[DATA]
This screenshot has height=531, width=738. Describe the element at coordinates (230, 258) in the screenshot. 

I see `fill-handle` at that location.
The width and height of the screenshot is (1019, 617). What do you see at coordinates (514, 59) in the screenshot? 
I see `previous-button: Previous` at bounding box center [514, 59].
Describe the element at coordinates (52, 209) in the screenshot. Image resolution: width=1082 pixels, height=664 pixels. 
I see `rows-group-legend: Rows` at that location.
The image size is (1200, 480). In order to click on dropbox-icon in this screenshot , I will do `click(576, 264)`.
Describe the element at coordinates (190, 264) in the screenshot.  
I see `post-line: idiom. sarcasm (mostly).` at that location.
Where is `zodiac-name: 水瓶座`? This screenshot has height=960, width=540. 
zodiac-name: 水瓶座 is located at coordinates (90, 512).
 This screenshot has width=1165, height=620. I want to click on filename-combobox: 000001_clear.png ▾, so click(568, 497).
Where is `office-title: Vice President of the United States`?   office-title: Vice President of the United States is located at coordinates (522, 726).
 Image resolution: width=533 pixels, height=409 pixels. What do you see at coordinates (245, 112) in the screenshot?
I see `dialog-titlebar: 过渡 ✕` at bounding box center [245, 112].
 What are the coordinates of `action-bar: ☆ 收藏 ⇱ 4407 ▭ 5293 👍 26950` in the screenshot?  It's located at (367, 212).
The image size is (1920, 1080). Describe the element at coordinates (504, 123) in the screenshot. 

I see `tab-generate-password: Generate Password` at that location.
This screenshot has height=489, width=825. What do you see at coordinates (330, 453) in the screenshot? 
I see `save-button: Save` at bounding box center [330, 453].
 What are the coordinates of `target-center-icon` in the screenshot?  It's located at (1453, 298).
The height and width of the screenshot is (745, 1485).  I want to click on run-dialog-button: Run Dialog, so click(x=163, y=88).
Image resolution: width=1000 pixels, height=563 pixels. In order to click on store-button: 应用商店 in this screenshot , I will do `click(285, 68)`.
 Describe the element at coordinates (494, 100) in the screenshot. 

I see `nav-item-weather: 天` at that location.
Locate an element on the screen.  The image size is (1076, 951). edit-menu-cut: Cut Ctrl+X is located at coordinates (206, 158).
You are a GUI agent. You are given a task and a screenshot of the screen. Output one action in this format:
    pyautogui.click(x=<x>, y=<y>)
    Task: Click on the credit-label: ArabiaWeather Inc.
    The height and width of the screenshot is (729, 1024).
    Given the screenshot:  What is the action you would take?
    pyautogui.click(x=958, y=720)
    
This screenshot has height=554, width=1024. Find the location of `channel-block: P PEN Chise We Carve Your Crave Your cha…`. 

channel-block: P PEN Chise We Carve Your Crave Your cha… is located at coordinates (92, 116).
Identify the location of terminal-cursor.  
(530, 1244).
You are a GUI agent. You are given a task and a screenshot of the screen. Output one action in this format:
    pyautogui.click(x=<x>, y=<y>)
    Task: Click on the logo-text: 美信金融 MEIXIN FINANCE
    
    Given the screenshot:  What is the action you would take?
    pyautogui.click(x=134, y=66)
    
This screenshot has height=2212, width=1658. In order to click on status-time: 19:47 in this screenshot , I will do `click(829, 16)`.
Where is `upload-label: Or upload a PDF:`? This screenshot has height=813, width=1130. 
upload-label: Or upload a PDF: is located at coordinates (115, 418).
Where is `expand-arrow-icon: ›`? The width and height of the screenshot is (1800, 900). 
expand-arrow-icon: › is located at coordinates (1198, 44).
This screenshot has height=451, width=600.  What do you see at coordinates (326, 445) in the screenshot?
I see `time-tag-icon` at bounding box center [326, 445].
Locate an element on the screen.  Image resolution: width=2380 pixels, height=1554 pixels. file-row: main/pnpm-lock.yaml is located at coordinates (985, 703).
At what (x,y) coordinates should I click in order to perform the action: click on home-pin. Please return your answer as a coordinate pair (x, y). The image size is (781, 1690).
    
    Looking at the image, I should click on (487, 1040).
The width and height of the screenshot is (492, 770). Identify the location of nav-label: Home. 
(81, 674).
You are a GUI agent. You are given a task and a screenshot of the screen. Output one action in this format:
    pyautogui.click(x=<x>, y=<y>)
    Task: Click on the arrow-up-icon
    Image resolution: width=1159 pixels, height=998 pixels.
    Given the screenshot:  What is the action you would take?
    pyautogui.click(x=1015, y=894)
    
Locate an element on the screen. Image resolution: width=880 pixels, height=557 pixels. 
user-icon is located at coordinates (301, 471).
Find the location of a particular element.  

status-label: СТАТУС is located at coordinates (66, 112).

[ACTIVITY] Print all of the rows above again, character for character and without alteration.

[EXERCISE RESPONSE]
This screenshot has height=531, width=738. Describe the element at coordinates (230, 258) in the screenshot. 

I see `fill-handle` at that location.
The width and height of the screenshot is (1019, 617). What do you see at coordinates (514, 59) in the screenshot? 
I see `previous-button: Previous` at bounding box center [514, 59].
Describe the element at coordinates (52, 209) in the screenshot. Image resolution: width=1082 pixels, height=664 pixels. 
I see `rows-group-legend: Rows` at that location.
The image size is (1200, 480). In order to click on dropbox-icon in this screenshot , I will do `click(576, 264)`.
Describe the element at coordinates (190, 264) in the screenshot.  
I see `post-line: idiom. sarcasm (mostly).` at that location.
Where is `zodiac-name: 水瓶座`? This screenshot has height=960, width=540. 
zodiac-name: 水瓶座 is located at coordinates (90, 512).
 This screenshot has width=1165, height=620. I want to click on filename-combobox: 000001_clear.png ▾, so click(568, 497).
Where is `office-title: Vice President of the United States`?   office-title: Vice President of the United States is located at coordinates (522, 726).
 Image resolution: width=533 pixels, height=409 pixels. What do you see at coordinates (245, 112) in the screenshot?
I see `dialog-titlebar: 过渡 ✕` at bounding box center [245, 112].
 What are the coordinates of `action-bar: ☆ 收藏 ⇱ 4407 ▭ 5293 👍 26950` in the screenshot?  It's located at (367, 212).
The image size is (1920, 1080). Describe the element at coordinates (504, 123) in the screenshot. 

I see `tab-generate-password: Generate Password` at that location.
This screenshot has height=489, width=825. What do you see at coordinates (330, 453) in the screenshot? 
I see `save-button: Save` at bounding box center [330, 453].
 What are the coordinates of `target-center-icon` in the screenshot?  It's located at (1453, 298).
The height and width of the screenshot is (745, 1485).  I want to click on run-dialog-button: Run Dialog, so click(x=163, y=88).
Image resolution: width=1000 pixels, height=563 pixels. In order to click on store-button: 应用商店 in this screenshot , I will do `click(285, 68)`.
 Describe the element at coordinates (494, 100) in the screenshot. 

I see `nav-item-weather: 天` at that location.
Locate an element on the screen.  The image size is (1076, 951). edit-menu-cut: Cut Ctrl+X is located at coordinates (206, 158).
You are a GUI agent. You are given a task and a screenshot of the screen. Output one action in this format:
    pyautogui.click(x=<x>, y=<y>)
    Task: Click on the credit-label: ArabiaWeather Inc.
    The height and width of the screenshot is (729, 1024).
    Given the screenshot:  What is the action you would take?
    pyautogui.click(x=958, y=720)
    
This screenshot has height=554, width=1024. Find the location of `channel-block: P PEN Chise We Carve Your Crave Your cha…`. 

channel-block: P PEN Chise We Carve Your Crave Your cha… is located at coordinates (92, 116).
Identify the location of terminal-cursor.  
(530, 1244).
You are a GUI agent. You are given a task and a screenshot of the screen. Output one action in this format:
    pyautogui.click(x=<x>, y=<y>)
    Task: Click on the logo-text: 美信金融 MEIXIN FINANCE
    
    Given the screenshot:  What is the action you would take?
    pyautogui.click(x=134, y=66)
    
This screenshot has height=2212, width=1658. In order to click on status-time: 19:47 in this screenshot , I will do `click(829, 16)`.
Where is `upload-label: Or upload a PDF:`? This screenshot has height=813, width=1130. 
upload-label: Or upload a PDF: is located at coordinates (115, 418).
Where is `expand-arrow-icon: ›`? The width and height of the screenshot is (1800, 900). 
expand-arrow-icon: › is located at coordinates (1198, 44).
This screenshot has height=451, width=600.  What do you see at coordinates (326, 445) in the screenshot?
I see `time-tag-icon` at bounding box center [326, 445].
Locate an element on the screen.  Image resolution: width=2380 pixels, height=1554 pixels. file-row: main/pnpm-lock.yaml is located at coordinates (985, 703).
At what (x,y) coordinates should I click in order to perform the action: click on home-pin. Please return your answer as a coordinate pair (x, y). The image size is (781, 1690).
    
    Looking at the image, I should click on (487, 1040).
The width and height of the screenshot is (492, 770). Identify the location of nav-label: Home. 
(81, 674).
You are a GUI agent. You are given a task and a screenshot of the screen. Output one action in this format:
    pyautogui.click(x=<x>, y=<y>)
    Task: Click on the arrow-up-icon
    Image resolution: width=1159 pixels, height=998 pixels.
    Given the screenshot:  What is the action you would take?
    pyautogui.click(x=1015, y=894)
    
Locate an element on the screen. Image resolution: width=880 pixels, height=557 pixels. 
user-icon is located at coordinates (301, 471).
Find the location of a particular element.  

status-label: СТАТУС is located at coordinates (66, 112).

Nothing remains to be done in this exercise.